WHAT YOU NEED TO DO: Every line from the one with "The height and width of the screenshot is (468, 664)." to the one with "Given: Open the truncated twitter.com… link", including those two, is to be copied exactly; all other lines of the entries below are left out.
____
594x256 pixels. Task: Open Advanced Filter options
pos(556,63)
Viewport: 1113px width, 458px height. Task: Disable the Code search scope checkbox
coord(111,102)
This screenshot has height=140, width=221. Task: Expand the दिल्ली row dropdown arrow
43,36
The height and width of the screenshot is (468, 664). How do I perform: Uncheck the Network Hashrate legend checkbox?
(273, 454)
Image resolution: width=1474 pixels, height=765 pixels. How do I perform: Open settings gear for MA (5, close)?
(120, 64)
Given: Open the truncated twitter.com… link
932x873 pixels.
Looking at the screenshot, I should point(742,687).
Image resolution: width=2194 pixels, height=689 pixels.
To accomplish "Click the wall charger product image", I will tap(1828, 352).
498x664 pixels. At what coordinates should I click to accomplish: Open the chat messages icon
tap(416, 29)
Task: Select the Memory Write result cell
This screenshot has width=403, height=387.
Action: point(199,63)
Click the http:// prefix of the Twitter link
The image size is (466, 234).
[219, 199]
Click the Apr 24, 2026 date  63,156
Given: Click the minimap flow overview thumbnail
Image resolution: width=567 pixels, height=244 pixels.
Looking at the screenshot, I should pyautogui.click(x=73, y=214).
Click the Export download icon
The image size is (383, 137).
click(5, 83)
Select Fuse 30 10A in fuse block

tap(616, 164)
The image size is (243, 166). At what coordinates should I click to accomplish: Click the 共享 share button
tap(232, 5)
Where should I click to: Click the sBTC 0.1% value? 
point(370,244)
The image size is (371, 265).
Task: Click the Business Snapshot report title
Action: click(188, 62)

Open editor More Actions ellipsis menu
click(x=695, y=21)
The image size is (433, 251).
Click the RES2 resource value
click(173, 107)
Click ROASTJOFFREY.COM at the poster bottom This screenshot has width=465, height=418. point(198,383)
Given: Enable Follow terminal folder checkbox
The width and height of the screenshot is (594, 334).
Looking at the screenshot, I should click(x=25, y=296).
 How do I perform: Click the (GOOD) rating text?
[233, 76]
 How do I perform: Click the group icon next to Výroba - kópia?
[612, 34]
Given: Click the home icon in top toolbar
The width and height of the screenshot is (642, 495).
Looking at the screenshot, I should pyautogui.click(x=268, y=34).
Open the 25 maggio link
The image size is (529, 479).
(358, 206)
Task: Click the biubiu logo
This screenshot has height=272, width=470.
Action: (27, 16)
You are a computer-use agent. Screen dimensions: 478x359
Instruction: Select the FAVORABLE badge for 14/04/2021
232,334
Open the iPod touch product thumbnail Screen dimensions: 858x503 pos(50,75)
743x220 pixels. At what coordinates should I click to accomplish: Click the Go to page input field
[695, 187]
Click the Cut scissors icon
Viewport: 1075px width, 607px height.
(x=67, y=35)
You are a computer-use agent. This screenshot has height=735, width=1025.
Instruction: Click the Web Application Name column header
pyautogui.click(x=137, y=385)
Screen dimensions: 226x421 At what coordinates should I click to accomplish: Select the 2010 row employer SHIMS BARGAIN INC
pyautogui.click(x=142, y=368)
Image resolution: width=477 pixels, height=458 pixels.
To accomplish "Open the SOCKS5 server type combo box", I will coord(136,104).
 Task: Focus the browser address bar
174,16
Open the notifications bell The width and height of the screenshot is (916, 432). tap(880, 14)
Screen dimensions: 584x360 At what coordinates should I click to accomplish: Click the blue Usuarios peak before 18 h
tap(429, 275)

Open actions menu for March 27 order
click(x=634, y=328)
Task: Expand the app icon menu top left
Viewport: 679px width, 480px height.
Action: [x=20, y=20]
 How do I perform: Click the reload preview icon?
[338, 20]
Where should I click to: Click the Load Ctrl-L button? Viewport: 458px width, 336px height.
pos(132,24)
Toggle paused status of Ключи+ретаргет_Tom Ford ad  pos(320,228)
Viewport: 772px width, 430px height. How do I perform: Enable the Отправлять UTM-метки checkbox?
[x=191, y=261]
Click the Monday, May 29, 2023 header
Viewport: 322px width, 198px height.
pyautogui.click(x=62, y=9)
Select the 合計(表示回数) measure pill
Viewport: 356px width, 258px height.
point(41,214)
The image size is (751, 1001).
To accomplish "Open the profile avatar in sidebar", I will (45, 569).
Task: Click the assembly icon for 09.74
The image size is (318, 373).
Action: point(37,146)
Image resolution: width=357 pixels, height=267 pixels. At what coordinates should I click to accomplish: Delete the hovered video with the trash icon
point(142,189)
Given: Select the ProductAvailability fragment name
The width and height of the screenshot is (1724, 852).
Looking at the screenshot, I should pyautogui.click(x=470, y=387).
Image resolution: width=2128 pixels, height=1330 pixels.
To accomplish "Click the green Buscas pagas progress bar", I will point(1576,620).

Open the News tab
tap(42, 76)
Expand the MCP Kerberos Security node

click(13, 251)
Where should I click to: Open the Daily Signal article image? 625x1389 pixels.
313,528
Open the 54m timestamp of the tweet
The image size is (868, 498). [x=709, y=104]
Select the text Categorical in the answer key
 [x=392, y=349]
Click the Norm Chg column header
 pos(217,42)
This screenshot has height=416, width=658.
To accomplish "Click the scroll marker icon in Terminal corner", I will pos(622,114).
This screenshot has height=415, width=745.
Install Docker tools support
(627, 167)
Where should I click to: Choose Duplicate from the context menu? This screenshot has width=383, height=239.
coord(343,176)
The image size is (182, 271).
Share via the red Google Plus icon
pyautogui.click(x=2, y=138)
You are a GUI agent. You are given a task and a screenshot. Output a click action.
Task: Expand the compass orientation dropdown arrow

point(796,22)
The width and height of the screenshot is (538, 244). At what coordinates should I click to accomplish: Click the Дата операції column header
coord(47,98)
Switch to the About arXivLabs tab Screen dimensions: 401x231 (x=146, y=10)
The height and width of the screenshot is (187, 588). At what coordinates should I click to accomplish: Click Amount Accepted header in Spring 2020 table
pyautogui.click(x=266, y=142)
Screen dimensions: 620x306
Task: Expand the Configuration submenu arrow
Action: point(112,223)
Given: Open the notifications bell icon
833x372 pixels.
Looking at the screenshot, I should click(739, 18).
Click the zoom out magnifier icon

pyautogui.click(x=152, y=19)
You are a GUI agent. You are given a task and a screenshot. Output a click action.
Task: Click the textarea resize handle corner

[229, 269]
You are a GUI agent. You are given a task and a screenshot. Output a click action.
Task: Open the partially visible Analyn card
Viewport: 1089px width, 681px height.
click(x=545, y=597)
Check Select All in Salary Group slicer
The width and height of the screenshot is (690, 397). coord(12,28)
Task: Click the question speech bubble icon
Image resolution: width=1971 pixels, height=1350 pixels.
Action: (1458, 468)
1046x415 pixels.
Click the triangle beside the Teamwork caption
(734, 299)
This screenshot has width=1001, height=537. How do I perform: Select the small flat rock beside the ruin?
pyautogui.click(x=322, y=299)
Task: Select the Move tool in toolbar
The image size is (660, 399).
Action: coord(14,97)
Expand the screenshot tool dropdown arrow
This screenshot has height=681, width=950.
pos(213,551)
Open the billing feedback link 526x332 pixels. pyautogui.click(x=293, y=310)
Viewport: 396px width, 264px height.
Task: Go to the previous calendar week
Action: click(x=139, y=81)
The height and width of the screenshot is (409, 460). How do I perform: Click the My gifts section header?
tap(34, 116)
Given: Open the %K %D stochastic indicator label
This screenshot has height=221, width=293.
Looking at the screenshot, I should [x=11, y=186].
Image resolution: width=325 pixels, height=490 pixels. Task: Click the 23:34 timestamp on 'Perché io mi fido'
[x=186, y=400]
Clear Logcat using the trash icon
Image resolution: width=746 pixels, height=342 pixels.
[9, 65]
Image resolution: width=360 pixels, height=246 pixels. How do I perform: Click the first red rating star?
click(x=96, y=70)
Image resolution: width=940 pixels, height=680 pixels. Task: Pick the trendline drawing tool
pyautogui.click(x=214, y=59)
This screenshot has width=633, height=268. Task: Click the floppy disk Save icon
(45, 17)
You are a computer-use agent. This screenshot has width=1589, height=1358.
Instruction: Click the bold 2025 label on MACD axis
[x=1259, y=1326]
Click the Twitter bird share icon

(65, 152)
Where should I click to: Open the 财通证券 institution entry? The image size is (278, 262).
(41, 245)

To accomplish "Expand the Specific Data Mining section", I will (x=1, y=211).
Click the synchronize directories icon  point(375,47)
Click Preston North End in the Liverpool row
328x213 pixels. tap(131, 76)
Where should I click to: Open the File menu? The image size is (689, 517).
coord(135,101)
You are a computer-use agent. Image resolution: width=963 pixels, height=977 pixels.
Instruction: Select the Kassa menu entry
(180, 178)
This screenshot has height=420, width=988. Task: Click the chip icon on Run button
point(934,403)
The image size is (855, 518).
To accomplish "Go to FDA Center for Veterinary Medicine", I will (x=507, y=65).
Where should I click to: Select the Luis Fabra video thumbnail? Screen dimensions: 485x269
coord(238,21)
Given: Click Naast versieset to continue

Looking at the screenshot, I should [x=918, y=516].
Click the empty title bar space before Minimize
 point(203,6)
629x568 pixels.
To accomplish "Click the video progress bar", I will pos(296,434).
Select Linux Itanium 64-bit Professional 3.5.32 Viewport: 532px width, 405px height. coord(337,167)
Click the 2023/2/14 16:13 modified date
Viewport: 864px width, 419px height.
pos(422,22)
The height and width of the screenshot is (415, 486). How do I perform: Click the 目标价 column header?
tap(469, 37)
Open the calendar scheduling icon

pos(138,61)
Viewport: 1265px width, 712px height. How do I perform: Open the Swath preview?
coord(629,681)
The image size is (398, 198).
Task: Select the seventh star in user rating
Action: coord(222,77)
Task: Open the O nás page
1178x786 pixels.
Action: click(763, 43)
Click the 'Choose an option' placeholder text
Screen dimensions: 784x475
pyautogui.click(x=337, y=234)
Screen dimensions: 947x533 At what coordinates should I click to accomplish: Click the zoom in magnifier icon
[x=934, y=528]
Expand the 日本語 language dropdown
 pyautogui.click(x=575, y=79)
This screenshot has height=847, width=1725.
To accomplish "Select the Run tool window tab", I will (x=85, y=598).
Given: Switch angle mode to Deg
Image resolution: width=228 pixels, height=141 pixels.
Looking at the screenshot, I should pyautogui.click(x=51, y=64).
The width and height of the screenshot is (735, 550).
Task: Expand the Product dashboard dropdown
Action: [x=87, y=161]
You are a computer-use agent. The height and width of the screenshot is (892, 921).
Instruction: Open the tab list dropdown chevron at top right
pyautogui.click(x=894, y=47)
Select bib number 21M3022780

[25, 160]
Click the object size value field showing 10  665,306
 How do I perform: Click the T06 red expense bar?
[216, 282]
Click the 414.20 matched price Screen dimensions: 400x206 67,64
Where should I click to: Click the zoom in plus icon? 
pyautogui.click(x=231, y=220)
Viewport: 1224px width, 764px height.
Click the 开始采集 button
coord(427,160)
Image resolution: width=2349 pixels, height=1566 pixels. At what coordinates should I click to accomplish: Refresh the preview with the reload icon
____
OUTPUT BELOW:
The height and width of the screenshot is (468, 664). How do I perform: Uncheck the Network Hashrate legend checkbox?
(273, 454)
Image resolution: width=1474 pixels, height=765 pixels. How do I perform: Open settings gear for MA (5, close)?
(120, 64)
Given: Open the truncated twitter.com… link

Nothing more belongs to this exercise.